However, for the housing market, it seems that the future is bright, according to Jackson-Stops & Staff.

Volumes

Analysis of the UK housing market by the national estate agency, based upon a sample of more than 500,000 properties for sale in Britain, reveals that the volume of homes has actually risen since the vote. On the other hand, the proportion subjected a contract has slipped by only 2.5%.

This slight decline in residential property sales has led to a 2% fall in the average asking prices across the UK. Prices have fallen from 297,508 in mid-June to £291,547 at present.

Nick Leeming, chairman at Jackson-Stops & Staff, commented: ‘three months after the UK’s historic vote to leave the EU, the property market remains alive and active.’[1]

‘There are more properties on the market today than one the day of the Brexit vote and there has only been a marginal decline in the number of properties under offer. House prices have also declined only moderately. The normal events-families growing, the desire to downsize, a new job, a change of lifestyle-the fundamental drivers for people buying and selling property, have remain unchanged.’[1]

UK housing market is stable following Brexit

UK housing market is stable following Brexit

Stamp Duty impact

However, while the overall housing market remains stable, further data from the report indicates that high stamp duty rates are having in impact.

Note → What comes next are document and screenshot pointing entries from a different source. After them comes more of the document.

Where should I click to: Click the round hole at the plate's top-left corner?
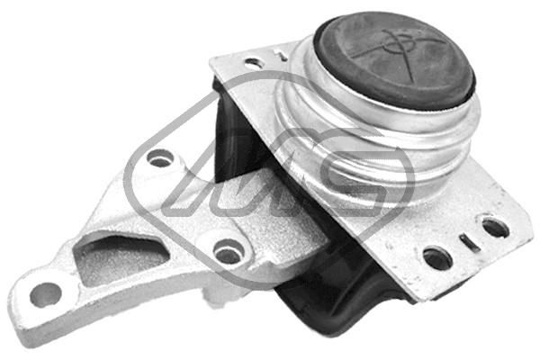click(254, 63)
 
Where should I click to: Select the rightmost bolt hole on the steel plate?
click(494, 227)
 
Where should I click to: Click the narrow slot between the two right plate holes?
click(466, 242)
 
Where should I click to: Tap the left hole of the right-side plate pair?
click(437, 258)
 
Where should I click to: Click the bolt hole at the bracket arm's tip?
click(44, 293)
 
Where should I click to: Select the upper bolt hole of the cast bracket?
click(160, 160)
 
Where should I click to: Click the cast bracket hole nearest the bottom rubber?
click(230, 253)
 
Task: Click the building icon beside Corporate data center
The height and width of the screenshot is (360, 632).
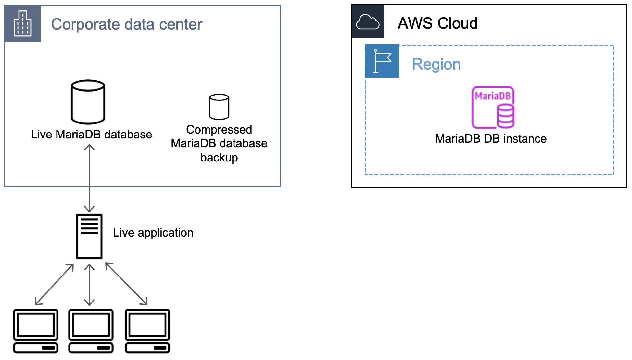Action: pos(23,23)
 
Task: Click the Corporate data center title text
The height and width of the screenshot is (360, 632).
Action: pos(127,24)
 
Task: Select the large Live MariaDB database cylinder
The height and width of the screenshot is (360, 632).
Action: pos(88,102)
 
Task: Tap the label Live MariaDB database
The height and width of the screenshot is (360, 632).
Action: pos(91,135)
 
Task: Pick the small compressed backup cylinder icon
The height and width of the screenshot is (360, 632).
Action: pos(219,107)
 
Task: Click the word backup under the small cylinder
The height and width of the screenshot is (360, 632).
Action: pos(219,158)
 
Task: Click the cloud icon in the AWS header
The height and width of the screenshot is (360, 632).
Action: pos(368,22)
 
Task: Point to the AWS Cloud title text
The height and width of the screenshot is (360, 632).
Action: pos(437,23)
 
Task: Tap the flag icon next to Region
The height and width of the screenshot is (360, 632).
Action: pos(382,61)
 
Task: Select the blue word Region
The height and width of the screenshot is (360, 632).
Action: pos(436,64)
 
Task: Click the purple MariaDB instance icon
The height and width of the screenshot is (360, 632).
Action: pos(493,107)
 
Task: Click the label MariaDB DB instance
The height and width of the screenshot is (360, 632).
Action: pos(491,139)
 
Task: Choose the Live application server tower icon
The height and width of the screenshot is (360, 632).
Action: pos(89,236)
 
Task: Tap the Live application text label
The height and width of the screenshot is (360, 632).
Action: pos(153,233)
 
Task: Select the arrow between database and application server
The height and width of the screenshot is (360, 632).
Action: pos(89,178)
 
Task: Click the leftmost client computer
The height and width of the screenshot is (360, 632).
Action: pos(36,331)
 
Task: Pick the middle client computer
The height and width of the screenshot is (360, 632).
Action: pos(91,331)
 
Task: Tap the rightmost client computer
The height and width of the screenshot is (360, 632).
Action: pos(147,331)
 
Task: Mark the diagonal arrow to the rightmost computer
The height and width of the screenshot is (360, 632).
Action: pos(126,284)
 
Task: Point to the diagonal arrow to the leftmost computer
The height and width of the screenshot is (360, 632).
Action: pos(54,284)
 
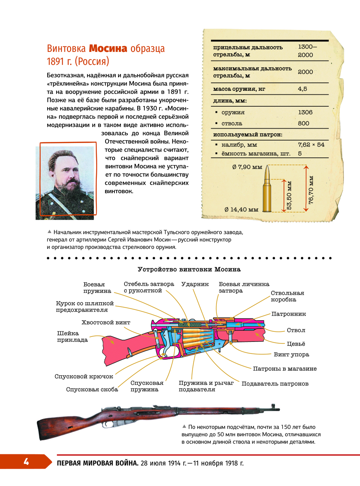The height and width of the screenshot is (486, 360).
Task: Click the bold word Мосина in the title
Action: [x=108, y=49]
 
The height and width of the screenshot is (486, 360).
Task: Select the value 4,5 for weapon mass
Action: [x=302, y=89]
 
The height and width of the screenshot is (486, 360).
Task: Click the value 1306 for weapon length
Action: [x=305, y=112]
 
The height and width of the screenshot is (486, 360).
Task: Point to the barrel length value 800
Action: [x=303, y=123]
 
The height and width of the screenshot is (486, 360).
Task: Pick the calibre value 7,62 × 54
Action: [x=311, y=144]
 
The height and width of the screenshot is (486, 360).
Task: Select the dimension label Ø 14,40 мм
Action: [x=241, y=210]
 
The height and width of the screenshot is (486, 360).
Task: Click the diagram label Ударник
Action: [x=195, y=284]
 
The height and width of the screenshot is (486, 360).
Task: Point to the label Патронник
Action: [x=289, y=314]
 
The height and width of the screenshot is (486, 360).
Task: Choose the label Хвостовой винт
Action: [x=106, y=322]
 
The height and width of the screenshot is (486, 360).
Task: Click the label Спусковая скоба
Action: [x=92, y=389]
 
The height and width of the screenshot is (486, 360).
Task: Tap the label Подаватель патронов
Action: [x=275, y=384]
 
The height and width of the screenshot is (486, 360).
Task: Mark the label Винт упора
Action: [x=291, y=355]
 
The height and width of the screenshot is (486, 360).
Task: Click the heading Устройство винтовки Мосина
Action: [x=189, y=269]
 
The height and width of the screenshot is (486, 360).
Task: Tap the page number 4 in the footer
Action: [x=26, y=462]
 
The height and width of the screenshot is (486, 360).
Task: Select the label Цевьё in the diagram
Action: [x=296, y=344]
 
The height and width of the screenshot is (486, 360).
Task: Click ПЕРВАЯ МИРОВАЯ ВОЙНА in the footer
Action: [x=98, y=463]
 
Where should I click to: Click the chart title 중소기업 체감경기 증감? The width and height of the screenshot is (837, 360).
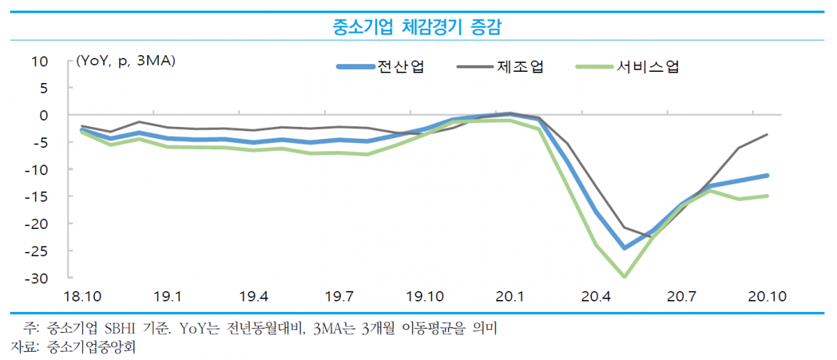[417, 27]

This is being felt particularly at the top end of the market, in particular for properties over £2m.

Mr Leeming continued by saying, ‘London has always been an island when it comes to the housing market and is governed by a range of forces that are not as strongly at play across the rest of the UK, such as significant international investment and high net worth buyers.’[1]

‘The fact that there is a freeze around the higher value properties in the capital is due to a number of factors, not just confidence levels following the Brexit vote, but also the impact of stamp duty at the very highest levels. We anticipate that the market will correct itself as we head into the final quarter of this year,’ he added.[1]